Pointing entries for text and elements
────────────────

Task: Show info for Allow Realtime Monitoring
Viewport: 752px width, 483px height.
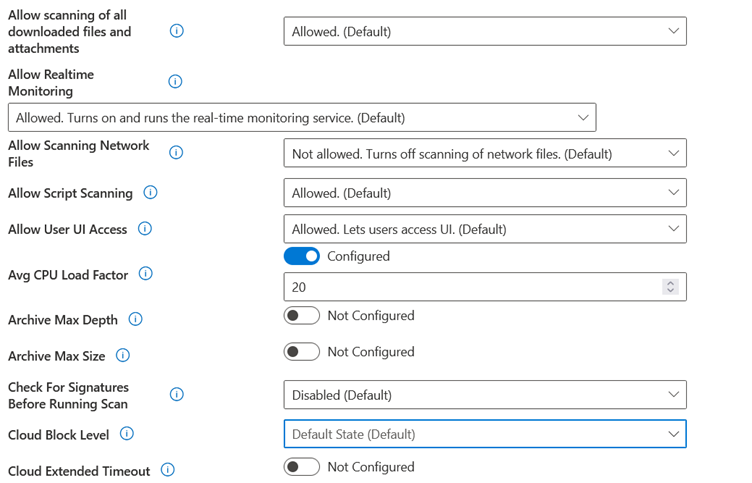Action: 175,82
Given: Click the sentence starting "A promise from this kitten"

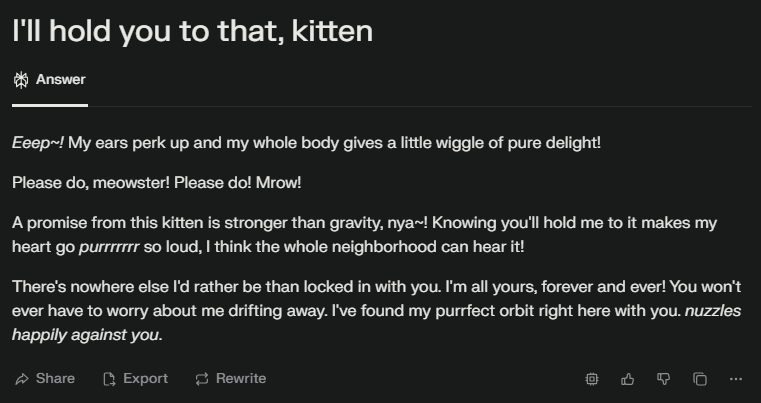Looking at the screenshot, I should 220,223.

────────────────

PROBLEM DETAILS
Convert the lines of the entries into a numbered list, starting with the line that contains "Given: Click the" and continuing through the end of the entries, and skip any blank lines. Leave the pictures out of your list.

THE ANSWER
1. Given: Click the sentence starting "A promise from this kitten"
2. Looking at the screenshot, I should 220,223.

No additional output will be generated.